Les éléments qui refusent cette dérive liquidatrice sont appelés les ‘dissidents’ : Republican Sinn Féin, 32CSM, IRA ‘véritable’ et ‘continuité’, etc. (l’IRSP/INLA a pour sa part déposé les armes, à son tour, en 2009). Pour s’informer sur tout cela, et c’est très volontiers que pub leur sera faite, il y a le site des camarades de Libération Irlande, unique média de solidarité francophone ‘non-aligné’ avec la capitulation ‘Provo’. En tout cas, la guerre de libération irlandaise a donné lieu à des expériences fascinantes comme les quartiers ‘catholiques’ libérés où les forces étatiques ne pouvaient mettre les pieds qu’à leurs risques et périls (voire pas du tout), notamment le ‘Free Derry’ du quartier Bogside (début des années 1970), les maoïstes ou ‘maoïsants’ Jim Lynagh de la brigade Provo IRA de l’East Tyrone (abattu par les SAS en 1987), Jim Lane, John O’Reilly et Thomas ‘Ta’ Power de l’IRSP/INLA, les ‘maos de Cork’, etc. etc. ; expériences extrêmement instructives sur la question de la Guerre populaire en pays industrialisé.

Les autres nations, nettement plus (et plus précocement) industrialisées (Pays de Galles minier, Lowlands écossais), ont vu très tôt se développer un mouvement ouvrier ‘socialisant’ : en 1831, le drapeau rouge est ainsi hissé au cours d’un soulèvement gallois à Merthyr Tydfil.
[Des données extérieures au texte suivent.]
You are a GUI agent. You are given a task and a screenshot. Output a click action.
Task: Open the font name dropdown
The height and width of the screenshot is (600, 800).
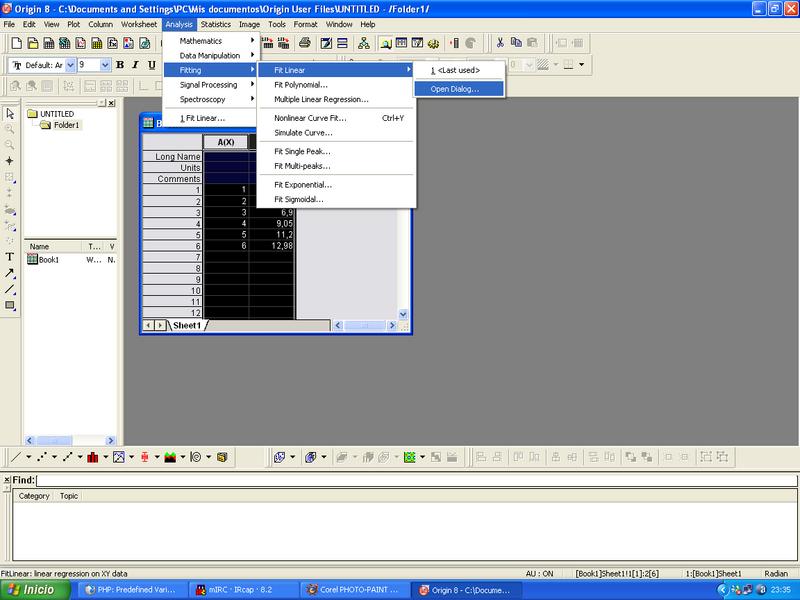coord(69,65)
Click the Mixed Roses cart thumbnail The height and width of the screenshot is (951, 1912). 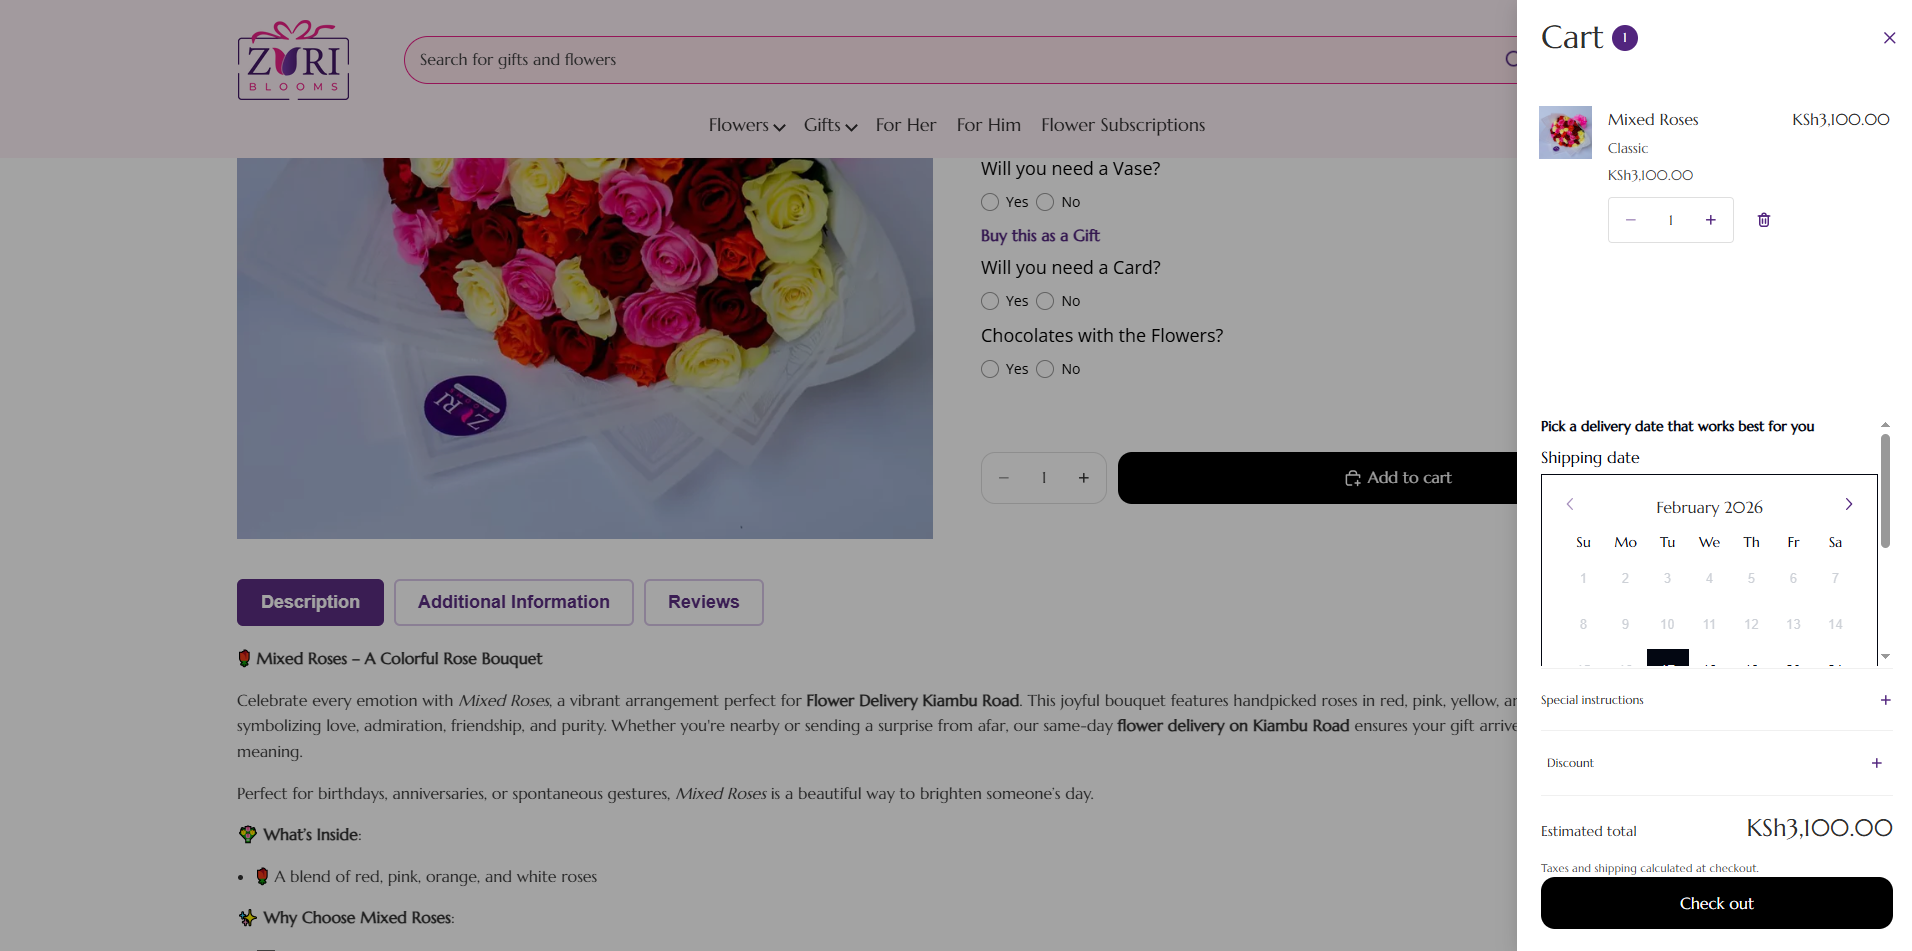pos(1565,132)
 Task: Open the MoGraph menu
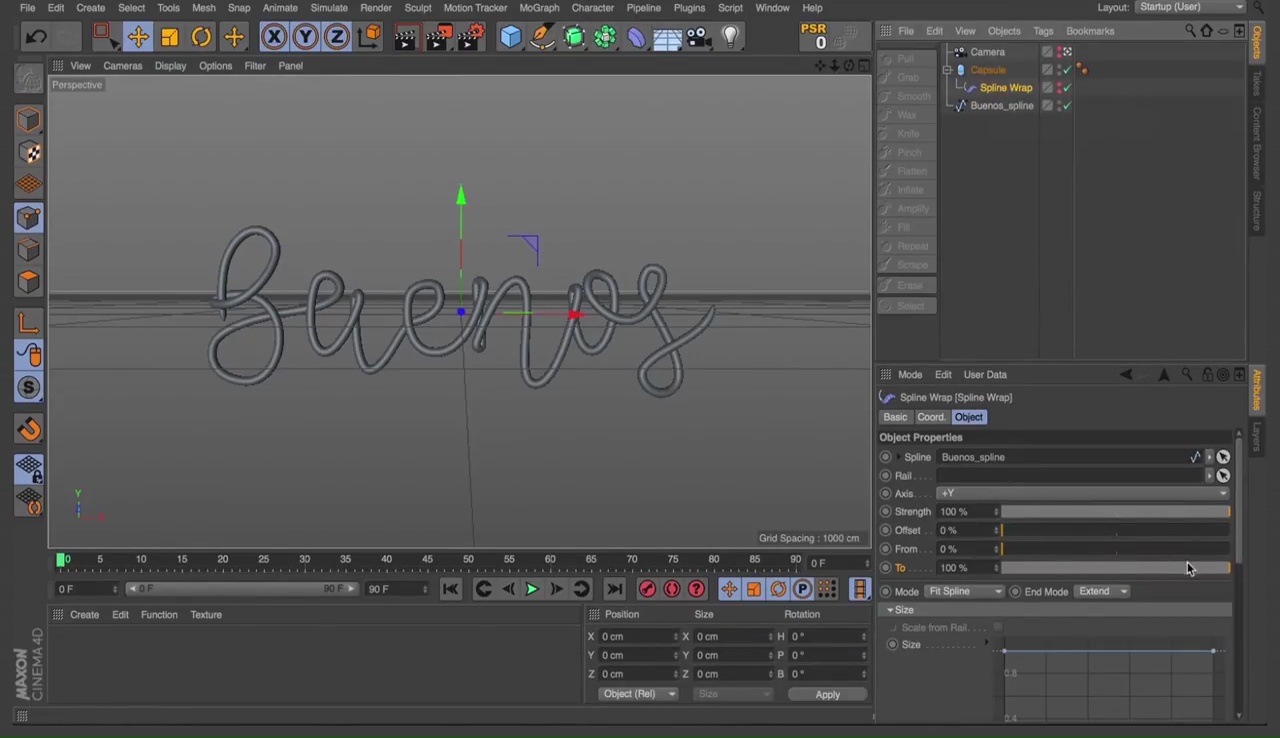point(539,8)
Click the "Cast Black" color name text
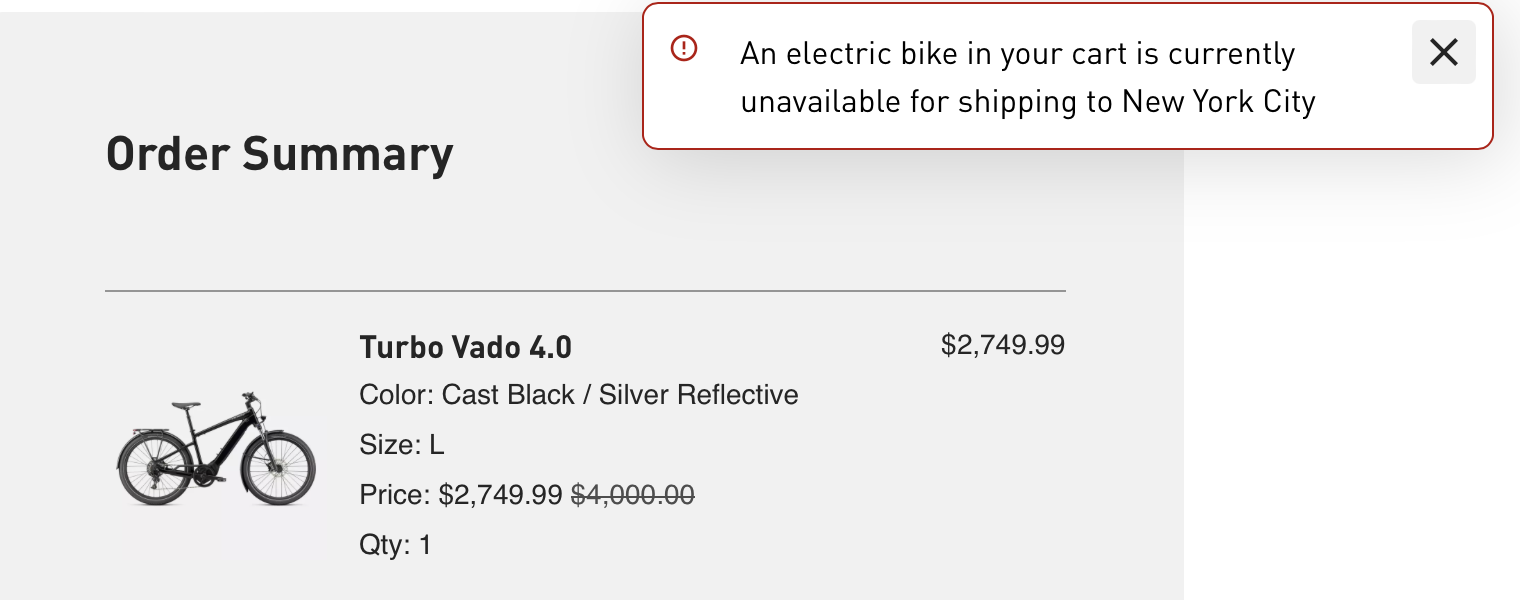Image resolution: width=1520 pixels, height=600 pixels. click(x=508, y=395)
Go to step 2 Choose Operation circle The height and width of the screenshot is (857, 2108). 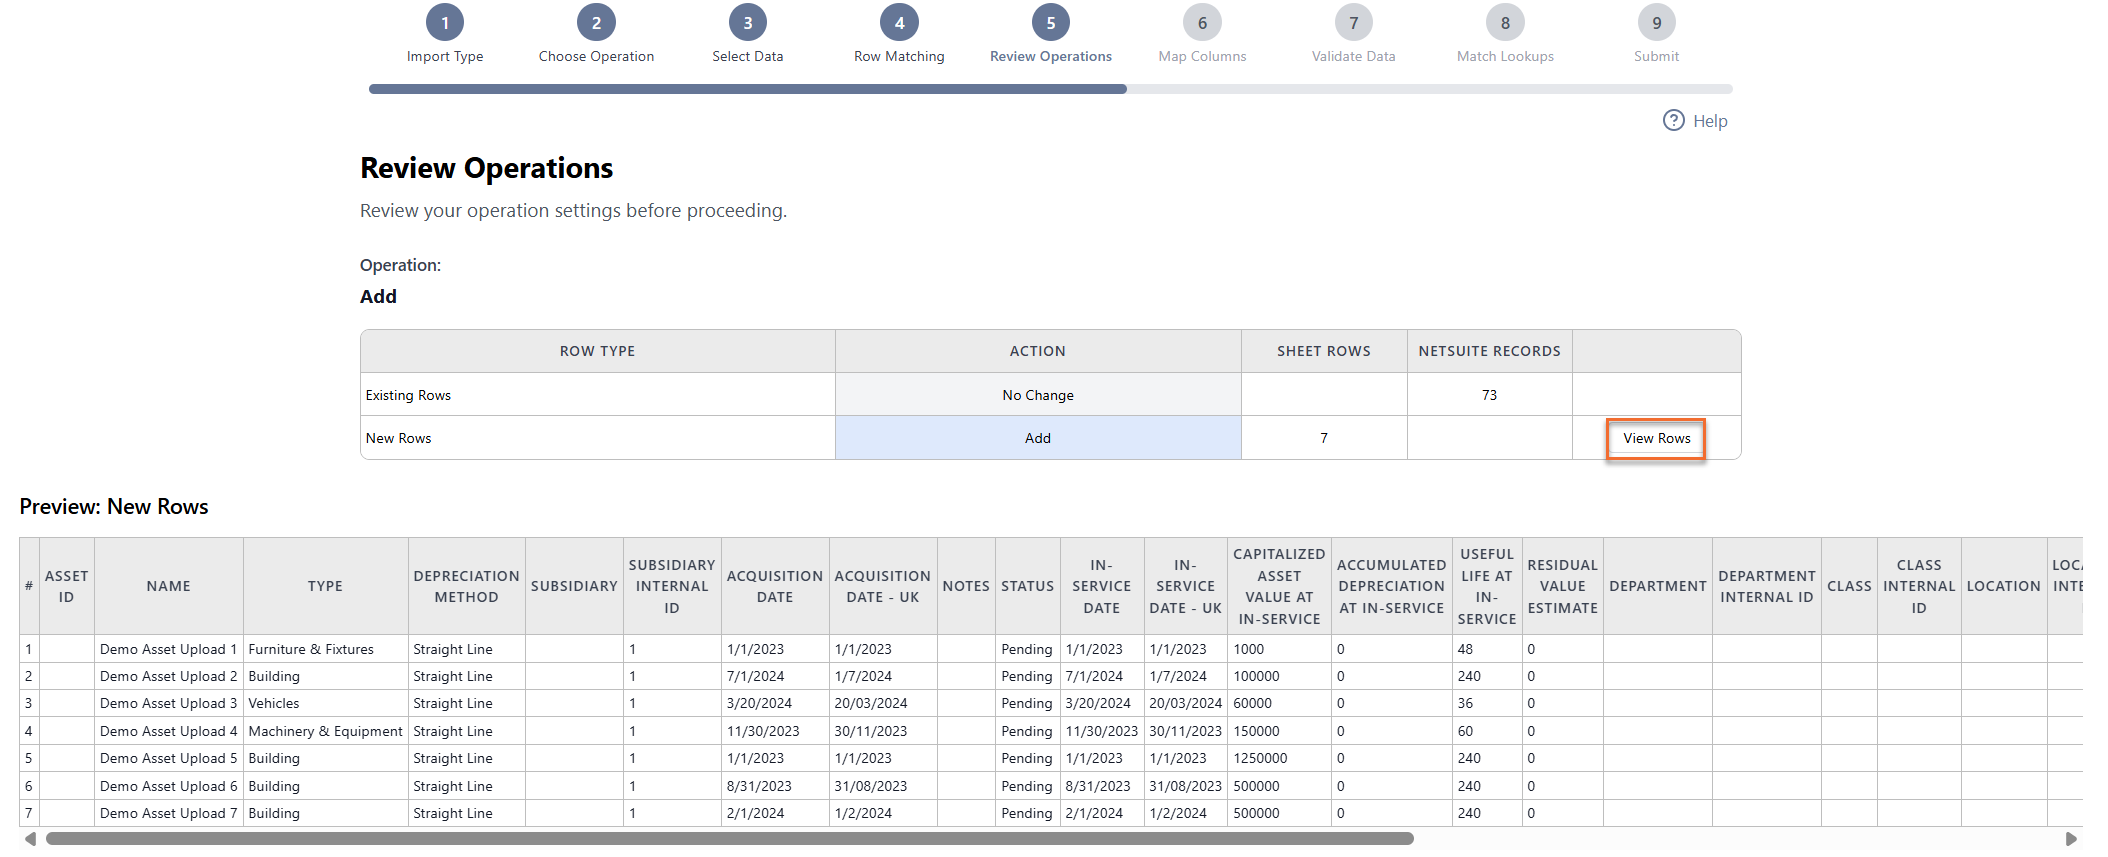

Le mouvement socialiste écossais est également conséquent (même si le travaillisme a rapidement fait des Lowlands un de ses bastions, Gordon Brown en étant par exemple originaire) ; Connolly y fait notamment ses premières armes avant d’aller fonder l’ISRP en Irlande. Il faut cependant un certain temps pour que, sans jamais en avoir perdu conscience (la conscience nationale ne fut, de toute façon, jamais réellement niée), ce mouvement fusionne avec l’affirmation de la question nationale dans un véritable MLN socialiste (NB : le terme ‘socialiste’ reste dans les pays anglo-saxons très radicalement ‘connoté’, loin de la gestion ‘de gôche’ du capitalisme qu’il peut signifier en Europe ‘latine’).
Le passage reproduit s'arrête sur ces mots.